Cottrell College Science Awards - 2015
An Enzyme-Powered Nanomotor Propelled by Chemical Fuels
“Nature has evolved complex mechanisms to drive the migration of cells in response to certain chemicals in the environment,” notes Jinglin Fu, assistant professor of chemistry, Rutgers University – Camden. “For instance, chemotaxis is the process by which bacteria can swim toward a higher concentration of food such as glucose, or flee from poisonous chemicals.”
Fu says that if these systems could be understood and mimicked artificially, it would enable us to create smart delivery systems for drugs that precisely target tumors and inflammation. Most of the current delivery technologies rely on the passive diffusion of molecules or are driven by the body’s circulation systems.
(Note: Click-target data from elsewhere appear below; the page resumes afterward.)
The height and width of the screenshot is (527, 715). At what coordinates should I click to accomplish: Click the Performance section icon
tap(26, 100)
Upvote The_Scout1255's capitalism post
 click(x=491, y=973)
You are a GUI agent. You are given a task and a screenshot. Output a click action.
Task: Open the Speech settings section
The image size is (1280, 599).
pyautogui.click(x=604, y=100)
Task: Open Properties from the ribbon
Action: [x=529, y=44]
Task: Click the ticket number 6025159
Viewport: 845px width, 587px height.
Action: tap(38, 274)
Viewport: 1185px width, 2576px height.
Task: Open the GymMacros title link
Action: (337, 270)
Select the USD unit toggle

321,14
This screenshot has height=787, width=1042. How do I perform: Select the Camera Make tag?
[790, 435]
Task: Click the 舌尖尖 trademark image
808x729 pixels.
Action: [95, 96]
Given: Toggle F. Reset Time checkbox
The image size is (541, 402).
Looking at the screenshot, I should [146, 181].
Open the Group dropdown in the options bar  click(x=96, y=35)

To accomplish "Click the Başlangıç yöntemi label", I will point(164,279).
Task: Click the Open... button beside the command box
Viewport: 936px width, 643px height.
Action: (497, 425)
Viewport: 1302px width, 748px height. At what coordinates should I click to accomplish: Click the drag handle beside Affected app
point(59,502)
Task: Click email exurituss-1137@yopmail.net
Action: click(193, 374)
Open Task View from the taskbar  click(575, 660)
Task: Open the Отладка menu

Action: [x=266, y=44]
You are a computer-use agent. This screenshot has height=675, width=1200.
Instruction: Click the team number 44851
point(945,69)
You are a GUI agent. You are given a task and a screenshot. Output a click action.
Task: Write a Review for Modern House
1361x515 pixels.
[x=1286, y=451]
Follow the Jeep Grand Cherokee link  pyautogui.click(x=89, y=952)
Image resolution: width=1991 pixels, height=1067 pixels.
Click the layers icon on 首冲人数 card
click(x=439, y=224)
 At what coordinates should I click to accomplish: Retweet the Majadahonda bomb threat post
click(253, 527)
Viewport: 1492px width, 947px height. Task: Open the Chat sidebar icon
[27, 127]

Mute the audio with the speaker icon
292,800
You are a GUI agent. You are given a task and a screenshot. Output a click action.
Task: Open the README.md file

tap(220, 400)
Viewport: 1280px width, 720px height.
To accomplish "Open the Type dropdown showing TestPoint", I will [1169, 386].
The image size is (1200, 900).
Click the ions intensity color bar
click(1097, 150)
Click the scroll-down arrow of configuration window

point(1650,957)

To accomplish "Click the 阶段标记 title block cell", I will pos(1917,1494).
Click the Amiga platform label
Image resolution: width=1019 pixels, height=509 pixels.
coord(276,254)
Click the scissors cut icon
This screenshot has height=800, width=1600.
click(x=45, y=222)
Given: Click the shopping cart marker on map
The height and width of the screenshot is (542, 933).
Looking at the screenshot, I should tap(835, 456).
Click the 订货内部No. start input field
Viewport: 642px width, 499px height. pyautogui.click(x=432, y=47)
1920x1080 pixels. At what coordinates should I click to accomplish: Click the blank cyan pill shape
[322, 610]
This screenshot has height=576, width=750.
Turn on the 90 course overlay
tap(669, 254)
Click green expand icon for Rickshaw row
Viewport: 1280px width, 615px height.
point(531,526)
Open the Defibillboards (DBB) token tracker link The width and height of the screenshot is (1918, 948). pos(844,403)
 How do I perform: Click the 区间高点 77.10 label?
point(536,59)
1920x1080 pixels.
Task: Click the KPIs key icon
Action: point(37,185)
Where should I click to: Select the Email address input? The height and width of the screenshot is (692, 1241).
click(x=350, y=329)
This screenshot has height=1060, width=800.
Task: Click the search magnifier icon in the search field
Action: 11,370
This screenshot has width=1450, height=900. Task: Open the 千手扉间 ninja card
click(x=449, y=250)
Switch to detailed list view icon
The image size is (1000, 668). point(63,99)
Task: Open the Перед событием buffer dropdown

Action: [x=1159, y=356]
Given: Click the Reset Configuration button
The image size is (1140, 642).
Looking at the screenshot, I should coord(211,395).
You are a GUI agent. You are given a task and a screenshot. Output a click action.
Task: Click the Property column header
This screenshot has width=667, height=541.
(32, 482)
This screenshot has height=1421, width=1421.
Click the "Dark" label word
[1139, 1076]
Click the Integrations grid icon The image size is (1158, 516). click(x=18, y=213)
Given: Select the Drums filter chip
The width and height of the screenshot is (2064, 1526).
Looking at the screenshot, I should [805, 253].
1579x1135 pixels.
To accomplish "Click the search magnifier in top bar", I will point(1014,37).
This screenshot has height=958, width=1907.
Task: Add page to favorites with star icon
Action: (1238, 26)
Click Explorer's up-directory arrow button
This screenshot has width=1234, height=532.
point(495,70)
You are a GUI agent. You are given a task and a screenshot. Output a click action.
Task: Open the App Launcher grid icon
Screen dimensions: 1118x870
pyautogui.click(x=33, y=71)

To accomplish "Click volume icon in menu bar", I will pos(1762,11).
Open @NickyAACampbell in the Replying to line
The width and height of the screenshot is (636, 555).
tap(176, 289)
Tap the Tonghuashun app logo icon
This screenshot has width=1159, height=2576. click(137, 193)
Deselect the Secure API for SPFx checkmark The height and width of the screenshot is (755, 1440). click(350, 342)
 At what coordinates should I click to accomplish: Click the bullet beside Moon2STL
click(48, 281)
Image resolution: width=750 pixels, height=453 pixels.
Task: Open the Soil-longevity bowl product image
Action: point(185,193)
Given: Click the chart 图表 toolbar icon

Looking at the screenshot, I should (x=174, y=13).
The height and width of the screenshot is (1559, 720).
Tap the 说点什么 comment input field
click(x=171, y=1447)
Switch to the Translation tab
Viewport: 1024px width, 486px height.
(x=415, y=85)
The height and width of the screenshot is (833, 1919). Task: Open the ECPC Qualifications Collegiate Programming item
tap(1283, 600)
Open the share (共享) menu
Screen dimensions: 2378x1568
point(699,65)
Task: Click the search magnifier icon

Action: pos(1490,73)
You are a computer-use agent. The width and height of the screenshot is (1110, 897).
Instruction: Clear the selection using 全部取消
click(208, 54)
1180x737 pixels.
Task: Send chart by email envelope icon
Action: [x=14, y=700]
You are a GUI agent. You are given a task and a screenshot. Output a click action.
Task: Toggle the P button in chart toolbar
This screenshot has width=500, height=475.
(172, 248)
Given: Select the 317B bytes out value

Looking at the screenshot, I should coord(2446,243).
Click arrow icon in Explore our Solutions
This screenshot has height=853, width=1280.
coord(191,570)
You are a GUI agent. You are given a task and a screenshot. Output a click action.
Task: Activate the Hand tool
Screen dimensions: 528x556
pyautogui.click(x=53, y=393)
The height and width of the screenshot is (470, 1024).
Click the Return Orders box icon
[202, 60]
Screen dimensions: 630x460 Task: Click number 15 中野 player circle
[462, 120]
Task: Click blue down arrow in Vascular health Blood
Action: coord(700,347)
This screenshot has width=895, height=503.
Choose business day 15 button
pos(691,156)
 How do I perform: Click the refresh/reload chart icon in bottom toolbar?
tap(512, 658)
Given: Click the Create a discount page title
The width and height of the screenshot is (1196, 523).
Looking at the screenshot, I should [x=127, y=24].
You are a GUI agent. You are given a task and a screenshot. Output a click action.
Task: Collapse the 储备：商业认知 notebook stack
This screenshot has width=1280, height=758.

Fu has received a Cottrell College Science Award from Research Corporation for Science Advancement to design a nanodevice that moves through the body with power supplied by a process called “catalysis-driven diffusion.” (“Nano” indicates the realm of the vanishingly small – a nanometer is one-billionth of a meter.)
Specifically, Fu and his students will use the funding to develop “nanoscaffolds” of DNA molecules that catalyze the oxidation of glucose to produce hydrogen peroxide (H2O2), the tiny flow of which will propel the DNA nanostructure. “The nanodevice is expected to move along an increased glucose concentration,” Fu says, “thus mimicking natural chemotaxis, and deliver molecular cargoes.”